Instructions to follow
Everything from the line containing "Task: Click the paper plane Send icon" through the final line of the entries must be repeated exactly, and only that, without pictures.

::::

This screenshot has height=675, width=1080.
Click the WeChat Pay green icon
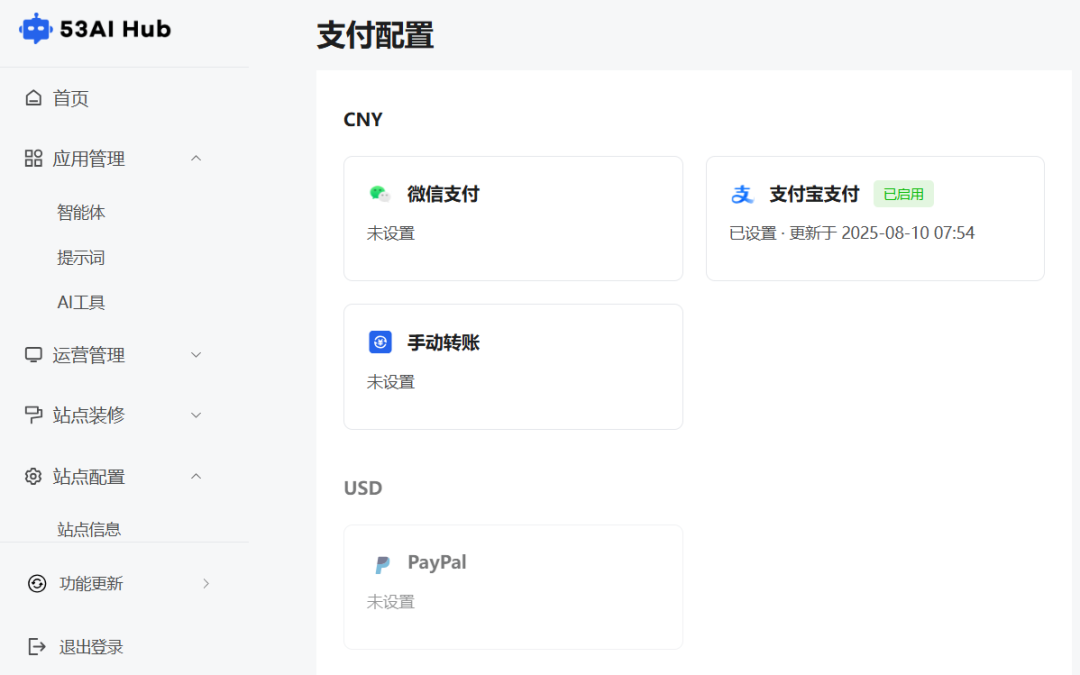(x=380, y=193)
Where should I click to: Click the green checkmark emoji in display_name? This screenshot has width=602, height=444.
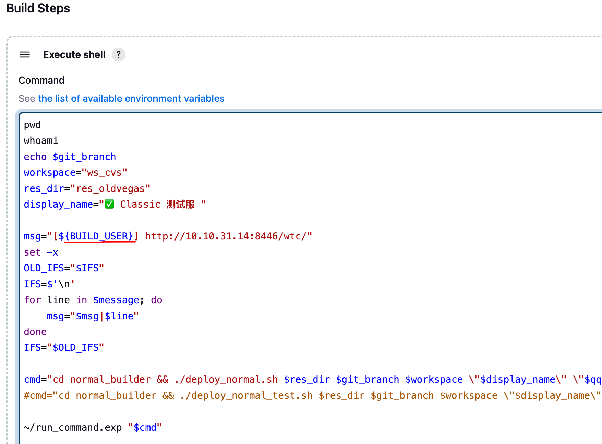(x=110, y=204)
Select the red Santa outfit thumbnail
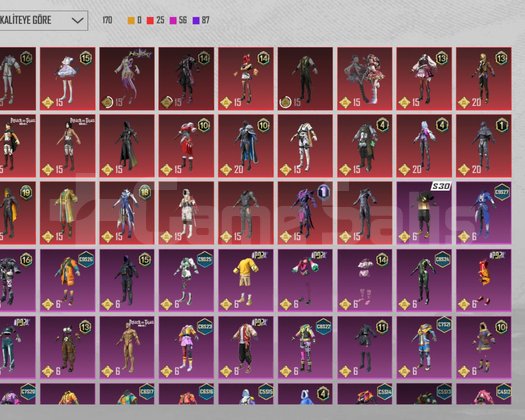 point(186,146)
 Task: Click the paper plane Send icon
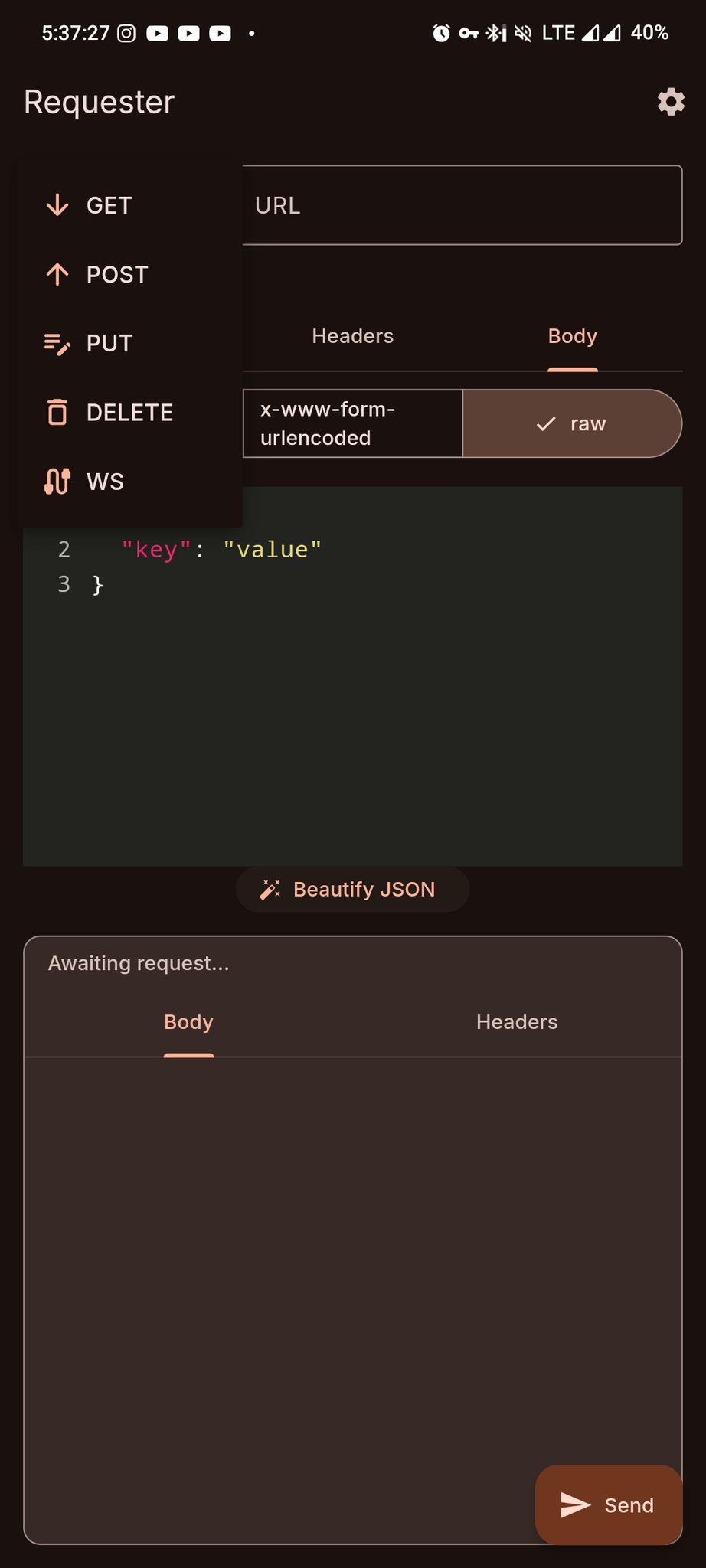pyautogui.click(x=575, y=1504)
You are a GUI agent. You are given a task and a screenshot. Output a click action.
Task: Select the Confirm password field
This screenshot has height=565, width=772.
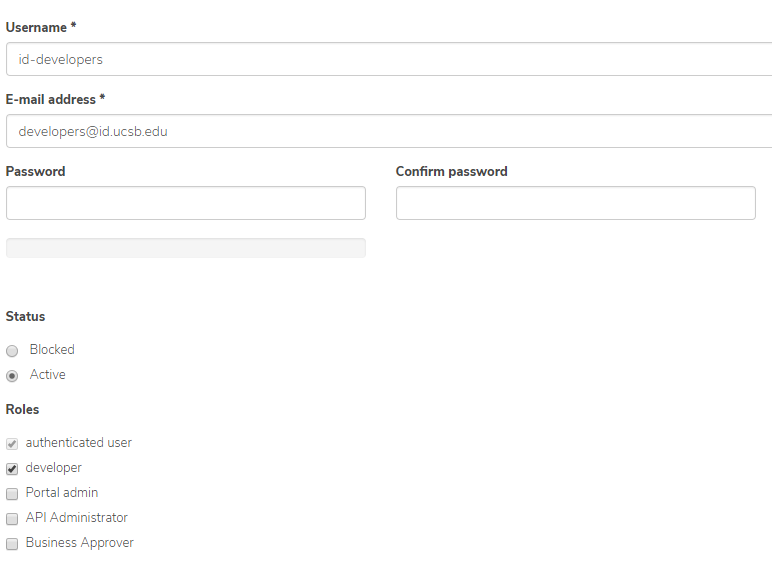(575, 203)
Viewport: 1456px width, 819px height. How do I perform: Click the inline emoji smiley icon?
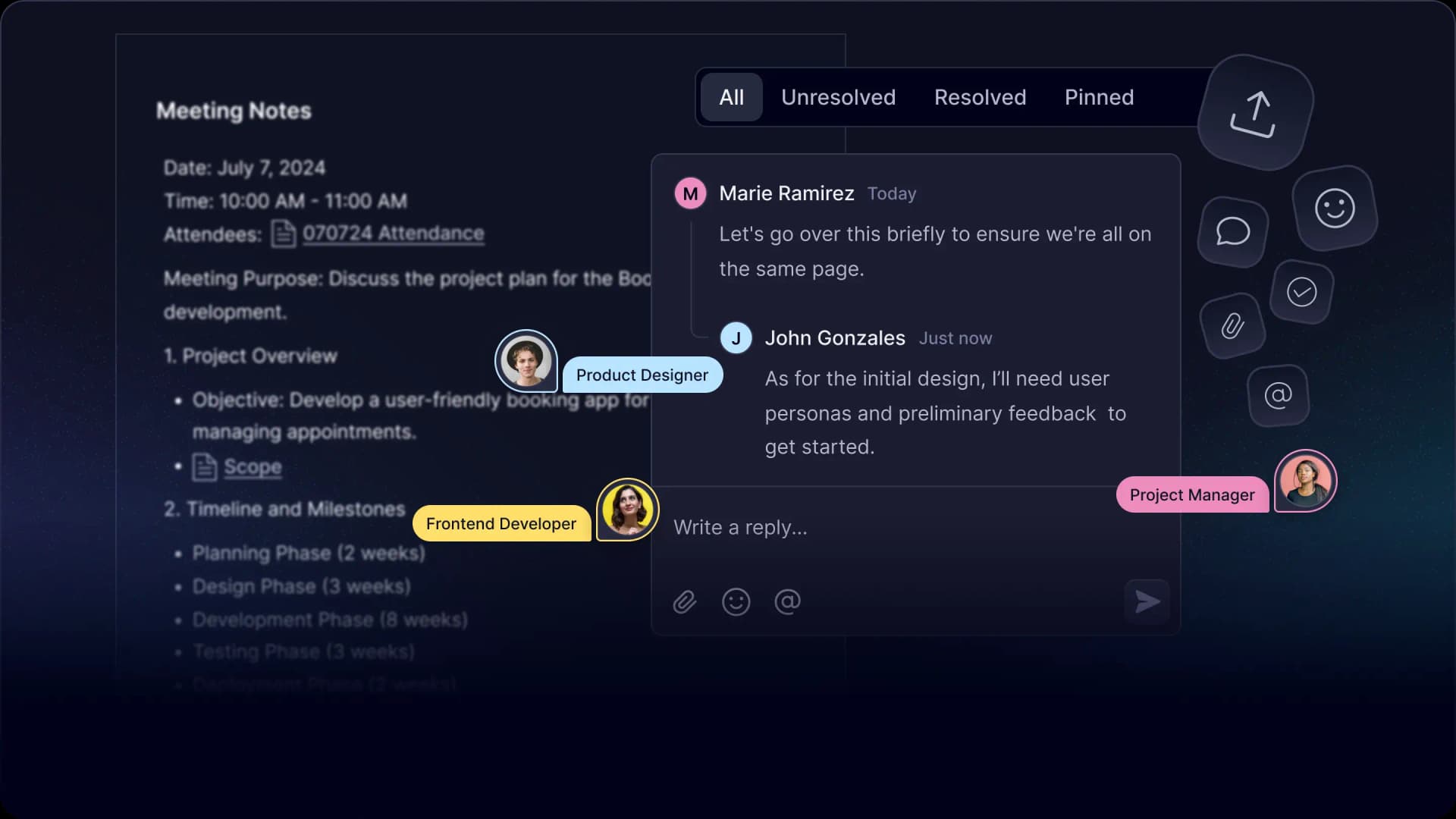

::::

Task solution
 Task: Click the paper plane Send icon
pyautogui.click(x=575, y=1504)
You are a GUI agent. You are given a task and a screenshot. Output a click action.
Task: Select the Confirm password field
This screenshot has height=565, width=772.
(575, 203)
Viewport: 1456px width, 819px height. How do I perform: Click the inline emoji smiley icon?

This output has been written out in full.